Text section:
------------------------------------
3 Configuration

Once you have prepared a database, you need to point scMarco to it by editing a configuration file (config.yaml) that you can find in the directory.

The configuration file would contain several parts which we will discuss in this section.

Each part is defined by a name and a value separated by a colon( e.g., name: value), and indentation is used to show hierarchy. For example, example_optic_lobe sits under and belongs to databases, while flybase_tf is a part of gene_list.

title: "scMarco"

database_path: 'example/min_db.sqlite'

databases:
  example:
    label: "Subset of optic lobe atlas from Ozel et al. (2021)"
    stages: ['P15', 'P30', 'P40', 'P50', 'P70', 'Adult']
  
gene_list:
  flybase_tf:
    path: "data/flybase_tfs.txt"
    label: "FlyBase TFs"
  mimic:
    path: "data/mimic_temp.txt"
    label: "RMCE swappable gene-specific lines"

3.1 `title`

This defines the title that you will see when you run scMarco.
------------------------------------
Data supplied:
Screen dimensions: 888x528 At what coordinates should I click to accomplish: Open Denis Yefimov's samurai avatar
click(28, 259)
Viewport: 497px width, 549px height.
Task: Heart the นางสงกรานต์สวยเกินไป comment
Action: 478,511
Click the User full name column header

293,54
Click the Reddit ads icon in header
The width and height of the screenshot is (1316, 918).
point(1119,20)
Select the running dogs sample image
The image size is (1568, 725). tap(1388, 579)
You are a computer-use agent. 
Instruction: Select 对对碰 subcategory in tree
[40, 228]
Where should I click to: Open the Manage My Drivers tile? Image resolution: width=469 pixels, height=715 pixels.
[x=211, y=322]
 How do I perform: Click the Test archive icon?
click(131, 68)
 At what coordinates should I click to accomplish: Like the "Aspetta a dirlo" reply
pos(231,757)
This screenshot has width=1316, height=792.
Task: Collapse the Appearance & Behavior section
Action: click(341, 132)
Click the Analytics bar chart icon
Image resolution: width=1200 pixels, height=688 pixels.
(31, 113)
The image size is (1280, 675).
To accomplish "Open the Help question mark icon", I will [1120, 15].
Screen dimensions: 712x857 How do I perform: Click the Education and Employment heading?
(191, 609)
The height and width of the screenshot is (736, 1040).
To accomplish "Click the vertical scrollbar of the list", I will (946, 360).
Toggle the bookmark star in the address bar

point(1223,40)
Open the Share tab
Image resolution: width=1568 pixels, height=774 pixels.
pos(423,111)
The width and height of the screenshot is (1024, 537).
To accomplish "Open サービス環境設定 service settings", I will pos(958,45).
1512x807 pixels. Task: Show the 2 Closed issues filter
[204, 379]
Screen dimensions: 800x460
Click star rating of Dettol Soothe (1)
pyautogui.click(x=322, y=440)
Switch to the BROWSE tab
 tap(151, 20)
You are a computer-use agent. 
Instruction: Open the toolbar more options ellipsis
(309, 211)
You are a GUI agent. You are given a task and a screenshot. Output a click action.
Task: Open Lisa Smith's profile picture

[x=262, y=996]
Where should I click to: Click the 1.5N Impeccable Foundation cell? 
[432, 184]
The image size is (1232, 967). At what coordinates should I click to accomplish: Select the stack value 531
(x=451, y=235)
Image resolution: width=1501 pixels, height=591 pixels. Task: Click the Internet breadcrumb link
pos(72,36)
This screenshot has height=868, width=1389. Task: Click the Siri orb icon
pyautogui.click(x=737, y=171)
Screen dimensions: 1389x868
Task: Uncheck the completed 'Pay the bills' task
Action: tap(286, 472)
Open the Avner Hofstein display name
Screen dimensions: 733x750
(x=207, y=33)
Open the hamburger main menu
------------------------------------
Stated task: In the configuration section above, what character separates each part's name from its value?

Solution below: A colon separates the name from the value.